JR東海は9月30日、「リニア中央新幹線建設工事に伴う工事車両の通行等に関する確認書」を阿智村、鉄道建設・運輸施設整備支援機構と結んだ。同社広報部は、村内で工事をする中央アルプストンネル「萩の平・広瀬工区」(7・2キロ)に係る村道改良工事について、「準備が整い次第、10月中にも工事を開始する」とした。
同工区のうち、阿智村内中心の東側3・9キロが対象。準備工事の開始は事実上の着工となる。
8月の阿智村リニア対策委員会でJRが示した計10条の確認書案の一部を修正し、結んだ。工事用車両の通行路となる村道1―20号改良拡幅工事を含め、工事車両の通行経路や安全対策などを明記。村によると、リニア対策委員会や村民からの意見を踏まえた。
資機材運搬車両の通行は午前8時から午後6時までを基本とし、通学時間帯には交通誘導員を配置するなど安全対策を徹底。日曜日や年末年始などの長期休暇期間中は通行しない。地域の行事・イベントなどに支障が生じると予想された場合は配慮に努める。
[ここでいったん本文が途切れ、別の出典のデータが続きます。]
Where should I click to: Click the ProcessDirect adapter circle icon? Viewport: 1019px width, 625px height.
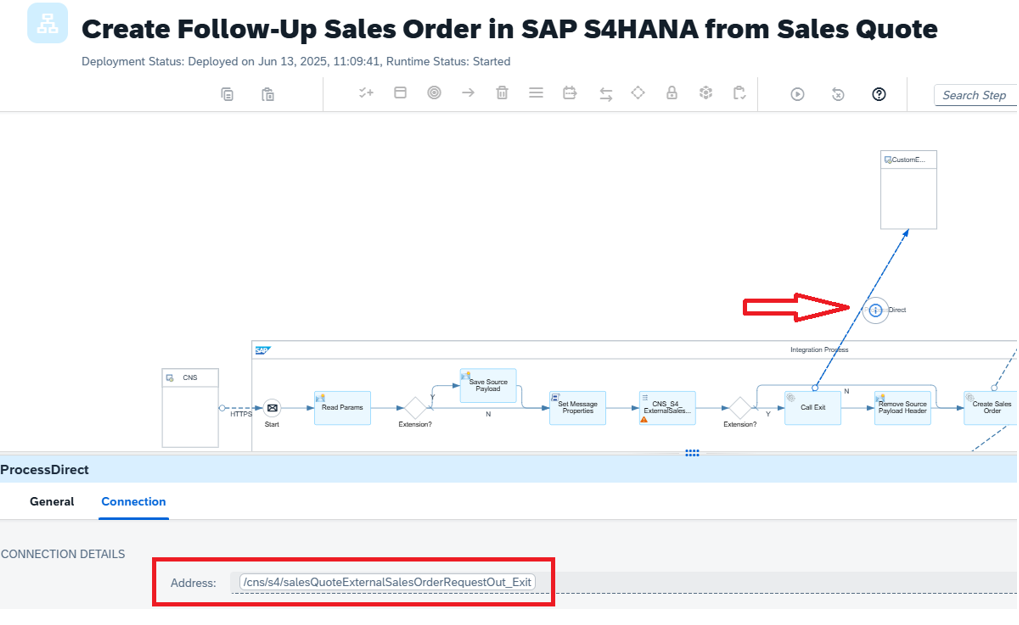coord(875,311)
この他、配慮事項などの項目も盛り込んだ。JRは確認書の締結後、施工ヤードや資機材仮置き場を伐採・造成する準備工時に着手し、拡幅用地が取得でき次第、順次工事を進めるとしている。
村道1―20号では、萩の平非常口までの約3キロの区間を幅6メートル以上に拡幅する。改良後は村道沿いの同非常口から北に約1・9キロの斜坑を掘り、西方向に山岳工法のNATMで本坑を掘削する。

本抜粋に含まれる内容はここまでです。